### Records for processing
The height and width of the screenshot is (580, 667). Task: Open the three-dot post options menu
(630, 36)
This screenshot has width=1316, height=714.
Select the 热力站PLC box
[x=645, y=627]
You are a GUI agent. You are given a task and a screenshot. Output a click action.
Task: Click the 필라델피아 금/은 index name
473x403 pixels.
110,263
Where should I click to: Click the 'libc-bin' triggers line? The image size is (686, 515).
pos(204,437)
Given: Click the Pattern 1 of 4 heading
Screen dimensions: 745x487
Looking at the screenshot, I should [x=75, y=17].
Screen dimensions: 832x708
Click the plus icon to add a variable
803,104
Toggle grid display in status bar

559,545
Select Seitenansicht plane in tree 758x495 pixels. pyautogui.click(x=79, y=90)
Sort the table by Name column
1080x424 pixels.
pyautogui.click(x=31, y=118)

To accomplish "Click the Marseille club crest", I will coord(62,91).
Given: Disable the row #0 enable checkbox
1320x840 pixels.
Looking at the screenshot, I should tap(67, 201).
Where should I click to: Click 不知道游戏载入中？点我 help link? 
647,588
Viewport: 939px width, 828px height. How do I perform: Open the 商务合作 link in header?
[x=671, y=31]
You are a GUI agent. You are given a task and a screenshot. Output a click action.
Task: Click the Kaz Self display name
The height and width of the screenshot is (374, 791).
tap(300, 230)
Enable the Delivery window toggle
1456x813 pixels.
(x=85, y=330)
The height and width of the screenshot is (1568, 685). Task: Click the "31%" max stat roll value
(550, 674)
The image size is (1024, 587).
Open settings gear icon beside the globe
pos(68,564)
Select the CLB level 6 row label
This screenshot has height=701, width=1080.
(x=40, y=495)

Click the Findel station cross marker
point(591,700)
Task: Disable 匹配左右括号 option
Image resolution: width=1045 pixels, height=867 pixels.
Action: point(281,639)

### Exercise details
Output the entries verbatim.

### Task answer
The height and width of the screenshot is (580, 667). Task: Open the three-dot post options menu
(630, 36)
This screenshot has width=1316, height=714.
Select the 热力站PLC box
[x=645, y=627]
You are a GUI agent. You are given a task and a screenshot. Output a click action.
Task: Click the 필라델피아 금/은 index name
473x403 pixels.
110,263
Where should I click to: Click the 'libc-bin' triggers line? The image size is (686, 515).
pos(204,437)
Given: Click the Pattern 1 of 4 heading
Screen dimensions: 745x487
Looking at the screenshot, I should [x=75, y=17].
Screen dimensions: 832x708
Click the plus icon to add a variable
803,104
Toggle grid display in status bar

559,545
Select Seitenansicht plane in tree 758x495 pixels. pyautogui.click(x=79, y=90)
Sort the table by Name column
1080x424 pixels.
pyautogui.click(x=31, y=118)

To accomplish "Click the Marseille club crest", I will coord(62,91).
Given: Disable the row #0 enable checkbox
1320x840 pixels.
Looking at the screenshot, I should tap(67, 201).
Where should I click to: Click 不知道游戏载入中？点我 help link? 
647,588
Viewport: 939px width, 828px height. How do I perform: Open the 商务合作 link in header?
[x=671, y=31]
You are a GUI agent. You are given a task and a screenshot. Output a click action.
Task: Click the Kaz Self display name
The height and width of the screenshot is (374, 791).
tap(300, 230)
Enable the Delivery window toggle
1456x813 pixels.
(x=85, y=330)
The height and width of the screenshot is (1568, 685). Task: Click the "31%" max stat roll value
(550, 674)
The image size is (1024, 587).
Open settings gear icon beside the globe
pos(68,564)
Select the CLB level 6 row label
This screenshot has height=701, width=1080.
(x=40, y=495)

Click the Findel station cross marker
point(591,700)
Task: Disable 匹配左右括号 option
Image resolution: width=1045 pixels, height=867 pixels.
Action: point(281,639)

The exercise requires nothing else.